Shaheed Mohamed surveyed more than 400 financial advisers in South Africa to identify attributes that financial advisers in South Africa consider when selecting unit trusts for their clients’ portfolios. While the participants in the study were advisers, its findings are relevant to investors, asset managers and product providers.
There are over 1350 locally registered unit trusts in South Africa. Faced with that level of choice, most investors turn to independent financial advisers (IFAs) to make the decisions for them.
An IFA’s existence in the industry is dependent on him or her offering regulatory-compliant advice; yet there is no regulatory blueprint to aid them in their product selection for clients.
So how do advisers make their choices?
Past performance is just one of several factors financial advisers in South Africa say they consider when it comes to choosing which unit trusts to invest in on behalf of their clients. Along with relative performance of the unit trust (to its peer group), risk measures, and the investment style of the manager, these four top attributes account for only 50% of their overall decision. Responsible investing is at the bottom of the list.
Advisers also report that they consider the qualitative aspects of a fund. Examples of this include a consistent investment philosophy, a sound investment process, and an experienced investment team.

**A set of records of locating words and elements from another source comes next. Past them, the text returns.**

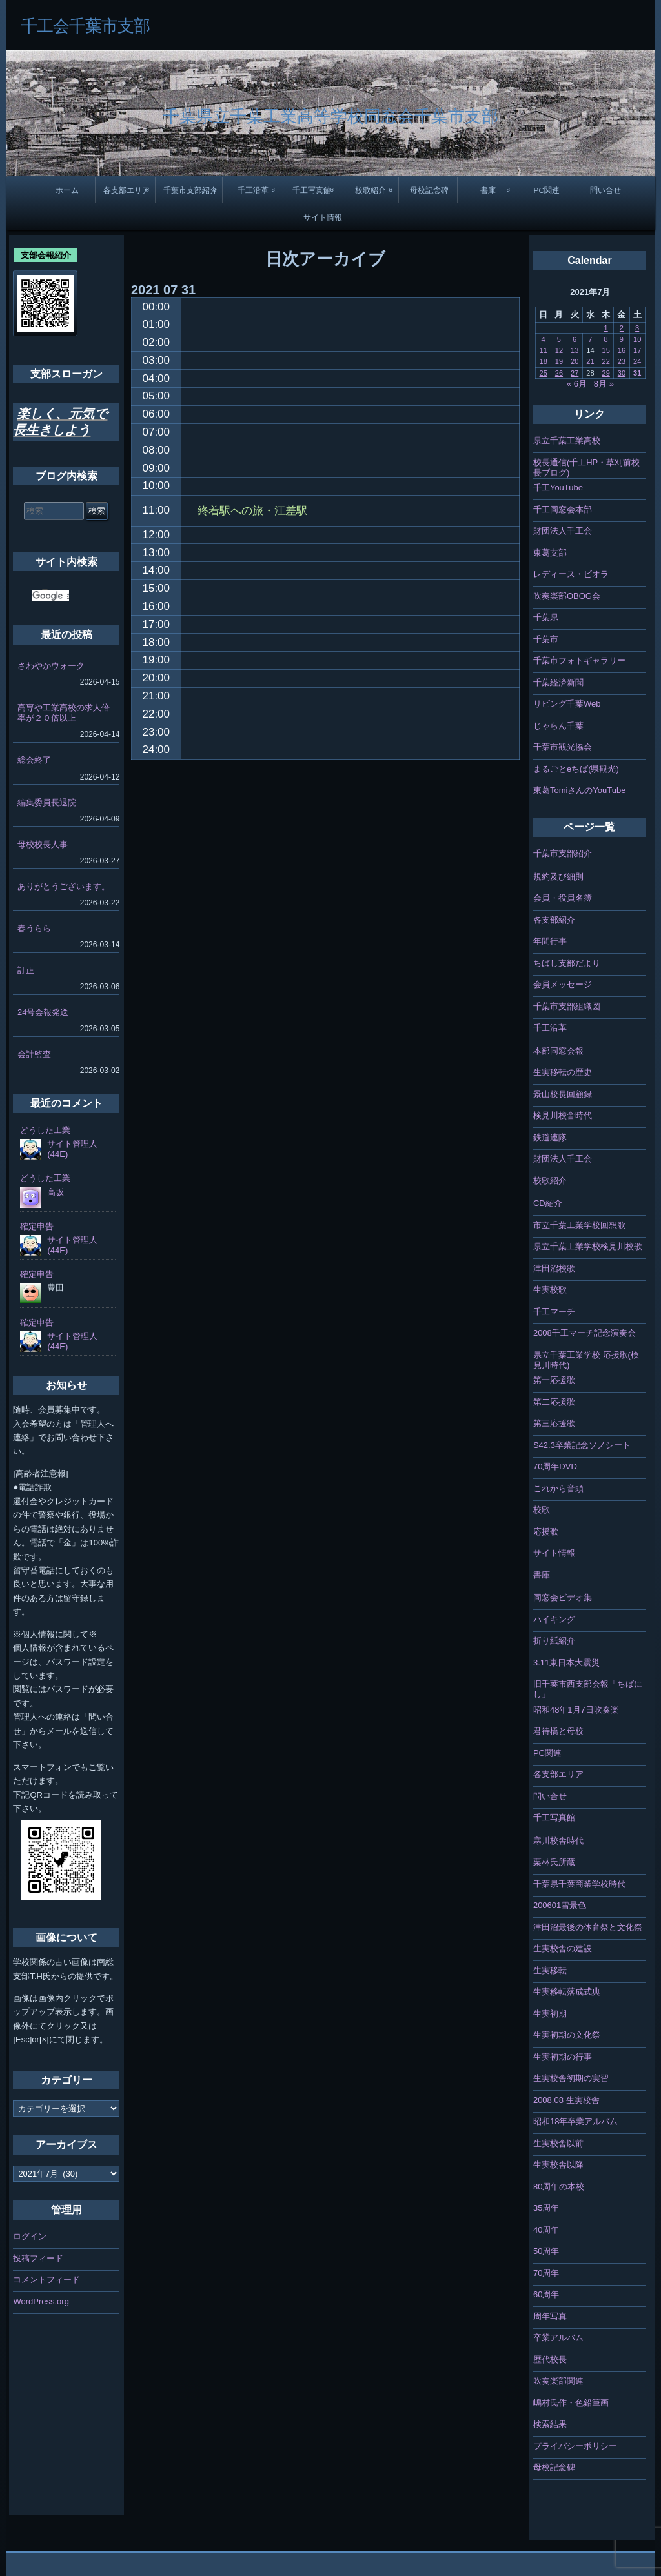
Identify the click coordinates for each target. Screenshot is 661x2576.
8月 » (604, 383)
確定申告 (37, 1226)
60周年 (546, 2294)
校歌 (541, 1509)
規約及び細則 (558, 876)
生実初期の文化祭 (566, 2035)
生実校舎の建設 (562, 1948)
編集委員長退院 (46, 802)
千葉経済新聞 (558, 682)
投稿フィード (38, 2258)
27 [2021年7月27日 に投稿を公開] (574, 373)
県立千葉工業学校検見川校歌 (587, 1246)
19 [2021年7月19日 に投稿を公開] (559, 361)
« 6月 (577, 383)
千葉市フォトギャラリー (579, 660)
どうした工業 (45, 1130)
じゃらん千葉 (558, 725)
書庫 (488, 190)
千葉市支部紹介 (190, 190)
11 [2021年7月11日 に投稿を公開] (543, 350)
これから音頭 (558, 1488)
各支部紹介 (554, 920)
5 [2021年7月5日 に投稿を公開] (559, 339)
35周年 (546, 2208)
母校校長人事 (42, 844)
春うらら (34, 928)
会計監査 (34, 1054)
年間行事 (550, 941)
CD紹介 (547, 1203)
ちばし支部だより (566, 963)
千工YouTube (558, 487)
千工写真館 (311, 190)
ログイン (29, 2236)
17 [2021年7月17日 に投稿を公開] (637, 350)
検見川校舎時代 (562, 1115)
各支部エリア (126, 190)
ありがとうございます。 (63, 886)
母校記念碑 (429, 190)
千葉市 (545, 639)
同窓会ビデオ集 (562, 1597)
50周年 (546, 2251)
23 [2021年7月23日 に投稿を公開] (621, 361)
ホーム (67, 190)
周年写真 (550, 2316)
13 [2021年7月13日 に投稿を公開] (574, 350)
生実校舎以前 (558, 2143)
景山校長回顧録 (562, 1094)
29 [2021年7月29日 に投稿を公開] (606, 373)
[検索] (50, 595)
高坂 (55, 1192)
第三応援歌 (554, 1423)
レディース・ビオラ (571, 574)
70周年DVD (555, 1466)
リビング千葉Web (567, 704)
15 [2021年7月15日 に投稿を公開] (606, 350)
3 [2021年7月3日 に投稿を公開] (637, 328)
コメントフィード (46, 2279)
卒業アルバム (558, 2337)
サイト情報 (322, 217)
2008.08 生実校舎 (566, 2100)
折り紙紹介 (554, 1640)
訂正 (25, 970)
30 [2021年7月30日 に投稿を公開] (621, 373)
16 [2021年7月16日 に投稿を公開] (621, 350)
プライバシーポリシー (575, 2446)
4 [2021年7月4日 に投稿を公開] (543, 339)
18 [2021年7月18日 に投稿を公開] (543, 361)
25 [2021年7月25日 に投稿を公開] (543, 373)
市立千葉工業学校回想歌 (579, 1225)
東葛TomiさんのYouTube (579, 790)
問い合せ (605, 190)
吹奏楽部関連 (558, 2381)
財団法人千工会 (562, 531)
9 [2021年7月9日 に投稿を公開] (622, 339)
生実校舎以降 (558, 2164)
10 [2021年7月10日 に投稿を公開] (637, 339)
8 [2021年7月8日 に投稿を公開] (606, 339)
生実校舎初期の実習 (571, 2078)
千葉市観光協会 (562, 747)
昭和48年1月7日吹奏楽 (576, 1710)
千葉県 (545, 617)
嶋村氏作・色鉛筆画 (571, 2403)
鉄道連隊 (550, 1137)
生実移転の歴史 (562, 1072)
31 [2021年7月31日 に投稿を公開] (637, 373)
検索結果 (550, 2424)
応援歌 (545, 1531)
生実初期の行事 (562, 2057)
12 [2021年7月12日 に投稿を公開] (559, 350)
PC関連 (547, 190)
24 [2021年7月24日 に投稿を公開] (637, 361)
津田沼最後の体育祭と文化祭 (587, 1927)
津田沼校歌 (554, 1268)
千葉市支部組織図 (566, 1006)
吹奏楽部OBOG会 (566, 596)
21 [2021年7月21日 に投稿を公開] (590, 361)
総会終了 (34, 760)
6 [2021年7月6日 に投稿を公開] (574, 339)
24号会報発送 (42, 1012)
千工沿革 (253, 190)
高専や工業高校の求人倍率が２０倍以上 (63, 713)
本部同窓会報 (558, 1051)
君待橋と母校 (558, 1731)
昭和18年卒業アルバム (575, 2121)
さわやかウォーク (51, 665)
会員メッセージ (562, 984)
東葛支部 (550, 553)
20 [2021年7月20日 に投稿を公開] (574, 361)
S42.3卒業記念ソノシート (582, 1445)
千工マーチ (554, 1311)
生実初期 (550, 2013)
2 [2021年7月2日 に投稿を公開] (622, 328)
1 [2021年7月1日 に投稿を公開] (606, 328)
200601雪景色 (559, 1905)
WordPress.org (40, 2301)
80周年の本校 (558, 2186)
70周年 (546, 2273)
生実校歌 (550, 1289)
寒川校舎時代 (558, 1841)
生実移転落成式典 (566, 1992)
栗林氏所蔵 (554, 1862)
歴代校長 (550, 2359)
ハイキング (554, 1619)
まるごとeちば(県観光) (576, 769)
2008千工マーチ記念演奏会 (584, 1333)
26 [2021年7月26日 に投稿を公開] (559, 373)
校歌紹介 (370, 190)
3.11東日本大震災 (566, 1662)
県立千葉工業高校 (566, 440)
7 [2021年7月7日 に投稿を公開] (590, 339)
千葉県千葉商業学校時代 (579, 1884)
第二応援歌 (554, 1402)
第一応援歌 (554, 1380)
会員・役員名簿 (562, 898)
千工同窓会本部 (562, 509)
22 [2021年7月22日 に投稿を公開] (606, 361)
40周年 (546, 2230)
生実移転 (550, 1970)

It is pleasing to see that advisers report placing more of an emphasis on longer, meaningful performance periods rather than shorter periods. However, this is not always reflected in behaviour: We have noticed that in different market cycles, the flows into our funds differ. When we analysed advisers’ clients’ actual behaviour using fund flows data relative to performance they tended to allocate money based on recent performance. Worryingly this sub-optimal investor behaviour was more pronounced among investors in our lower risk Stable Fund than in our Balanced or Equity Funds.
Looking at relative performance, it is surprising that advisers are not more cognisant of the benchmarks rather than the peer groups – different benchmarks and funds are managed differently across categories.
The study further revealed that ‘growth’ is the investment style of choice, followed very closely by ‘value’. Most trust was placed in managers with tenure of more than seven years, holding a CFA qualification. South African advisers also prefer medium-sized funds for their clients’ portfolios – although it is worth noting that performance is not dependent on size.
It is important to note though that, like fund managers, not all advisers are created equal. Investors should ask the IFA what process is followed when selecting unit trusts for their clients’ portfolios.